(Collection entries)
--- BEGIN ---

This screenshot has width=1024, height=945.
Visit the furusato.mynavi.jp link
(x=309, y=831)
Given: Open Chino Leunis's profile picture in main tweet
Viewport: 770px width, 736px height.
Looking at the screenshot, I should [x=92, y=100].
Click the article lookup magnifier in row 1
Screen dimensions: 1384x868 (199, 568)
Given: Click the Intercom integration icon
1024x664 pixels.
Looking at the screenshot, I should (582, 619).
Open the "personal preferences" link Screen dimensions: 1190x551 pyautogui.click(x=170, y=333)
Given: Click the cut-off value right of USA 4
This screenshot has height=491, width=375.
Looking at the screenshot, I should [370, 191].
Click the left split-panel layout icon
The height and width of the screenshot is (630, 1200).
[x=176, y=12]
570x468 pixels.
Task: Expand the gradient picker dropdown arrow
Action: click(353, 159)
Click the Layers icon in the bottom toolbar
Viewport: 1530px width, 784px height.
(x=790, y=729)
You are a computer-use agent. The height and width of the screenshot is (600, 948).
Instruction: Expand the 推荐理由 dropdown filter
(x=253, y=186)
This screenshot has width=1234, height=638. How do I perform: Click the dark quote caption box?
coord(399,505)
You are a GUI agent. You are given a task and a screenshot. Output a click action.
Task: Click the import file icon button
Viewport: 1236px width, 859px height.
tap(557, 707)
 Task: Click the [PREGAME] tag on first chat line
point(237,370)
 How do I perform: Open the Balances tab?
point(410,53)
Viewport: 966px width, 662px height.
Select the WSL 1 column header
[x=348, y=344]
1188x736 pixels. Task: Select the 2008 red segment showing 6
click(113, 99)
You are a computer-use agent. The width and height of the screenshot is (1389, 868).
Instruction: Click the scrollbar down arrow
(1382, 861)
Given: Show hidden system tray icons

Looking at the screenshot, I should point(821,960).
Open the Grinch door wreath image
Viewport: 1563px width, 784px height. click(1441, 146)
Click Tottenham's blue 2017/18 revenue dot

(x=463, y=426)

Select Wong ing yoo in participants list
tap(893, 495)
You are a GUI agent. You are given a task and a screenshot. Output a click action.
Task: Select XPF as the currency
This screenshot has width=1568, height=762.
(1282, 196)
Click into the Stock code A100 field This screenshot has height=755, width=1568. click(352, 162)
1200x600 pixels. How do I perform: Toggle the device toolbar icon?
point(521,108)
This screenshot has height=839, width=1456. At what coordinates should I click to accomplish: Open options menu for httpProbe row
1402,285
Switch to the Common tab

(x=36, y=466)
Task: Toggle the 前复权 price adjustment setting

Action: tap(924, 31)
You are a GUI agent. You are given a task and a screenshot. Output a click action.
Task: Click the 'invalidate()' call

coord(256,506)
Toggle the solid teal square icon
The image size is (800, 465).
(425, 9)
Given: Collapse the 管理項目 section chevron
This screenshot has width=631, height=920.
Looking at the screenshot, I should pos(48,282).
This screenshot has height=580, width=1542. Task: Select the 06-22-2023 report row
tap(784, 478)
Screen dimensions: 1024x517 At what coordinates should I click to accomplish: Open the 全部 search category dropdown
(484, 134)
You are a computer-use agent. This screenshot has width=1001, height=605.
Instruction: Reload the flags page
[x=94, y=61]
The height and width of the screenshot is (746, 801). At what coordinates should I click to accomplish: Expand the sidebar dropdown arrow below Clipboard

--- END ---

**Work to complete**
Please duplicate all of the rows above, with every line kept identical.

**Final result**
This screenshot has width=1024, height=945.
Visit the furusato.mynavi.jp link
(x=309, y=831)
Given: Open Chino Leunis's profile picture in main tweet
Viewport: 770px width, 736px height.
Looking at the screenshot, I should [x=92, y=100].
Click the article lookup magnifier in row 1
Screen dimensions: 1384x868 (199, 568)
Given: Click the Intercom integration icon
1024x664 pixels.
Looking at the screenshot, I should (582, 619).
Open the "personal preferences" link Screen dimensions: 1190x551 pyautogui.click(x=170, y=333)
Given: Click the cut-off value right of USA 4
This screenshot has height=491, width=375.
Looking at the screenshot, I should [370, 191].
Click the left split-panel layout icon
The height and width of the screenshot is (630, 1200).
[x=176, y=12]
570x468 pixels.
Task: Expand the gradient picker dropdown arrow
Action: click(353, 159)
Click the Layers icon in the bottom toolbar
Viewport: 1530px width, 784px height.
(x=790, y=729)
You are a computer-use agent. The height and width of the screenshot is (600, 948).
Instruction: Expand the 推荐理由 dropdown filter
(x=253, y=186)
This screenshot has width=1234, height=638. How do I perform: Click the dark quote caption box?
coord(399,505)
You are a GUI agent. You are given a task and a screenshot. Output a click action.
Task: Click the import file icon button
Viewport: 1236px width, 859px height.
tap(557, 707)
 Task: Click the [PREGAME] tag on first chat line
point(237,370)
 How do I perform: Open the Balances tab?
point(410,53)
Viewport: 966px width, 662px height.
Select the WSL 1 column header
[x=348, y=344]
1188x736 pixels. Task: Select the 2008 red segment showing 6
click(113, 99)
You are a computer-use agent. The width and height of the screenshot is (1389, 868).
Instruction: Click the scrollbar down arrow
(1382, 861)
Given: Show hidden system tray icons

Looking at the screenshot, I should point(821,960).
Open the Grinch door wreath image
Viewport: 1563px width, 784px height. click(1441, 146)
Click Tottenham's blue 2017/18 revenue dot

(x=463, y=426)

Select Wong ing yoo in participants list
tap(893, 495)
You are a GUI agent. You are given a task and a screenshot. Output a click action.
Task: Select XPF as the currency
This screenshot has width=1568, height=762.
(1282, 196)
Click into the Stock code A100 field This screenshot has height=755, width=1568. click(352, 162)
1200x600 pixels. How do I perform: Toggle the device toolbar icon?
point(521,108)
This screenshot has height=839, width=1456. At what coordinates should I click to accomplish: Open options menu for httpProbe row
1402,285
Switch to the Common tab

(x=36, y=466)
Task: Toggle the 前复权 price adjustment setting

Action: tap(924, 31)
You are a GUI agent. You are given a task and a screenshot. Output a click action.
Task: Click the 'invalidate()' call

coord(256,506)
Toggle the solid teal square icon
The image size is (800, 465).
(425, 9)
Given: Collapse the 管理項目 section chevron
This screenshot has width=631, height=920.
Looking at the screenshot, I should pos(48,282).
This screenshot has height=580, width=1542. Task: Select the 06-22-2023 report row
tap(784, 478)
Screen dimensions: 1024x517 At what coordinates should I click to accomplish: Open the 全部 search category dropdown
(484, 134)
You are a computer-use agent. This screenshot has width=1001, height=605.
Instruction: Reload the flags page
[x=94, y=61]
The height and width of the screenshot is (746, 801). At what coordinates should I click to accomplish: Expand the sidebar dropdown arrow below Clipboard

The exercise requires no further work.